1. About the 4G Turbo-V Intel FPGA IP

Forward-error correction (FEC) channel codes commonly improve the energy efﬁciency of wireless communication systems. Turbo codes are suitable for 3G and 4G mobile communications (e.g., in UMTS and LTE) and satellite communications. You can use Turbo codes in other applications that require reliable information transfer over bandwidth- or latency-constrained communication links in the presence of data-corrupting noise. The 4G Turbo-V Intel^® FPGA IP comprises a downlink and uplink accelerator for vRAN and includes the Turbo Intel^® FPGA IP. The downlink accelerator adds redundancy to the data in the form of parity information.The uplink accelerator exploits redundancy to correct a reasonable number of channel errors.

1.1. 4G Turbo-V Intel FPGA IP Features

The downlink accelerator includes:

Code block cyclic redundancy code (CRC) attachment
Turbo encoder
Turbo rate matcher with:
- Subblock interleaver
- Bit collector
- Bit selector
- Bit pruner

The uplink accelerator includes:

Subblock deinterleaver
Turbo decoder with CRC check

1.2. 4G Turbo-V Intel FPGA IP Device Family Support

Intel offers the following device support levels for Intel FPGA IP:

Advance support—the IP is available for simulation and compilation for this device family. FPGA programming file (.pof) support is not available for Quartus Prime Pro Stratix 10 Edition Beta software and as such IP timing closure cannot be guaranteed. Timing models include initial engineering estimates of delays based on early post-layout information. The timing models are subject to change as silicon testing improves the correlation between the actual silicon and the timing models. You can use this IP core for system architecture and resource utilization studies, simulation, pinout, system latency assessments, basic timing assessments (pipeline budgeting), and I/O transfer strategy (data-path width, burst depth, I/O standards tradeoffs).
Preliminary support—Intel verifies the IP core with preliminary timing models for this device family. The IP core meets all functional requirements, but might still be undergoing timing analysis for the device family. You can use it in production designs with caution.
Final support—Intel verifies the IP with final timing models for this device family. The IP meets all functional and timing requirements for the device family. You can use it in production designs.

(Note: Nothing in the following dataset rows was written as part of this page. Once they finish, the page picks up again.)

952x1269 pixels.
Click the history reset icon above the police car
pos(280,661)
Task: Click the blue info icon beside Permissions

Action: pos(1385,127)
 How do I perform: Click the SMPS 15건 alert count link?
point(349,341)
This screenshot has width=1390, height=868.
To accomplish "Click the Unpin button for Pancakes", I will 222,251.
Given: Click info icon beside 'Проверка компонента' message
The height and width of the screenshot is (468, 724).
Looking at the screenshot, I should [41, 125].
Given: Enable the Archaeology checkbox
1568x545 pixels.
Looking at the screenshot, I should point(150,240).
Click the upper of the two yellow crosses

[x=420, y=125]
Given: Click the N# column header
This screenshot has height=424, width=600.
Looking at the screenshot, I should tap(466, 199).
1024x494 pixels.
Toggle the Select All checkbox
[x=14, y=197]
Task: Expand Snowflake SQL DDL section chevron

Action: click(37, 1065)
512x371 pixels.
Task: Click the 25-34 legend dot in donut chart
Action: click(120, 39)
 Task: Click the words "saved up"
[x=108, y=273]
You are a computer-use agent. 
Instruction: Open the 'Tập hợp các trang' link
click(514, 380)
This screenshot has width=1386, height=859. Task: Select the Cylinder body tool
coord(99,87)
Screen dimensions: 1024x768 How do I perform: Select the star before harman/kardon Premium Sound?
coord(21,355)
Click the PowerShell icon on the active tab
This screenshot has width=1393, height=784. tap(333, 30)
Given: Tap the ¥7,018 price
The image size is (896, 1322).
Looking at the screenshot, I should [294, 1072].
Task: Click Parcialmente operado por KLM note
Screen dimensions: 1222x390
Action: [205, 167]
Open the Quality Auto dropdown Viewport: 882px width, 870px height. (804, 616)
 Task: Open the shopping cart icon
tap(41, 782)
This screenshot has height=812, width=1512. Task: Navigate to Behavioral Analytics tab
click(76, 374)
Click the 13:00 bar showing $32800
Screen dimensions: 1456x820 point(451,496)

Table 1. 4G Turbo-V IP Device Family Support
Device Family	Support
Intel^® Agilex™	Advance
Intel^® Arria^® 10	Final
Intel^® Stratix^® 10	Advance
Other device families	No support

1.3. Release Information for the 4G Turbo-V Intel FPGA IP

IP versions are the same as the Intel^® Quartus^® Prime Design Suite software versions up to v19.1. From Intel^® Quartus^® Prime Design Suite software version 19.2 or later, IP cores have a new IP versioning scheme.

The IP version (X.Y.Z) number may change from one Intel Quartus Prime software version to another. A change in:

X indicates a major revision of the IP. If you update your Intel Quartus Prime software, you must regenerate the IP.
Y indicates the IP includes new features. Regenerate your IP to include these new features.
Z indicates the IP includes minor changes. Regenerate your IP to include these changes.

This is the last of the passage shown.